Data extracted from a collection:

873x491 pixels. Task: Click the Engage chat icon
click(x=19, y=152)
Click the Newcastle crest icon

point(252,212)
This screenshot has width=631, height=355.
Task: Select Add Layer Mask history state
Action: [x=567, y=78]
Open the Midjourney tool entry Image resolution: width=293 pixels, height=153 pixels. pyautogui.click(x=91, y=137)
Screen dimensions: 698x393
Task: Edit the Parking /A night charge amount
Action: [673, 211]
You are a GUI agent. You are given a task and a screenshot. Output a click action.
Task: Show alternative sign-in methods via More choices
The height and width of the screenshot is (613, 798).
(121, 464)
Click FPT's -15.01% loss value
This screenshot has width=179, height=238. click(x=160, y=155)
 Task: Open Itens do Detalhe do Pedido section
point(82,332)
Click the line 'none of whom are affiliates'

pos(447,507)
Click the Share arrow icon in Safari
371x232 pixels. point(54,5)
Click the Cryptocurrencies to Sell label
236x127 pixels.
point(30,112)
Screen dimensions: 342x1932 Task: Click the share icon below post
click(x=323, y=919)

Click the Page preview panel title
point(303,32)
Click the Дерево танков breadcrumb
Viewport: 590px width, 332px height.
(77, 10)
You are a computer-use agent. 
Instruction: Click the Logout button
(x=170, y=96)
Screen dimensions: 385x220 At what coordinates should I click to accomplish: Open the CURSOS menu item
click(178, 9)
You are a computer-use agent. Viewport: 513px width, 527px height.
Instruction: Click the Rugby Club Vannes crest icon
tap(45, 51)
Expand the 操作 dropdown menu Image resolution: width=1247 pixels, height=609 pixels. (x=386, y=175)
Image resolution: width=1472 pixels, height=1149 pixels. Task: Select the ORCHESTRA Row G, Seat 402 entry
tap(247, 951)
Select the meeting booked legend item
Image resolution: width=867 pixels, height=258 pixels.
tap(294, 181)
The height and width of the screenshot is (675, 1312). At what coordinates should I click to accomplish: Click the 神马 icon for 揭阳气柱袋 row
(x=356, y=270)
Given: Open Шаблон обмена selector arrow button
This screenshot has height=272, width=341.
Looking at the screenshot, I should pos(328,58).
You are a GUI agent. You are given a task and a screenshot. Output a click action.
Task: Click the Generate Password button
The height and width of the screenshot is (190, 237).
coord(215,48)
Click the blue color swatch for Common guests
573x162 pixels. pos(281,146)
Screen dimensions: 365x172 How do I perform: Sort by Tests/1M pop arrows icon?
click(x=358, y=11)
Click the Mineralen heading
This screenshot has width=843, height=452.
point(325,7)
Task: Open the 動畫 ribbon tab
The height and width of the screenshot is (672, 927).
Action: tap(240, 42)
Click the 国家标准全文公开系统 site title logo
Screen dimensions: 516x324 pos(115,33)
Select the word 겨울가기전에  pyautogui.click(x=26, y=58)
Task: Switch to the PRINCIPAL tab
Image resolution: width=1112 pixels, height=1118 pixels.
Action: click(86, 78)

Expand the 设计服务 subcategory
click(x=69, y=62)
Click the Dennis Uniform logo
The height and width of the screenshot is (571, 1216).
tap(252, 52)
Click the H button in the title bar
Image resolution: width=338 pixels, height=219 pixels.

EXERCISE DIRECTIONS:
Copy word for word the stretch of entries above from the line that has "The height and width of the screenshot is (675, 1312)." through the line that has "Given: Open Шаблон", both ends included, and nothing outside it.

THE ANSWER:
The height and width of the screenshot is (675, 1312). At what coordinates should I click to accomplish: Click the 神马 icon for 揭阳气柱袋 row
(x=356, y=270)
Given: Open Шаблон обмена selector arrow button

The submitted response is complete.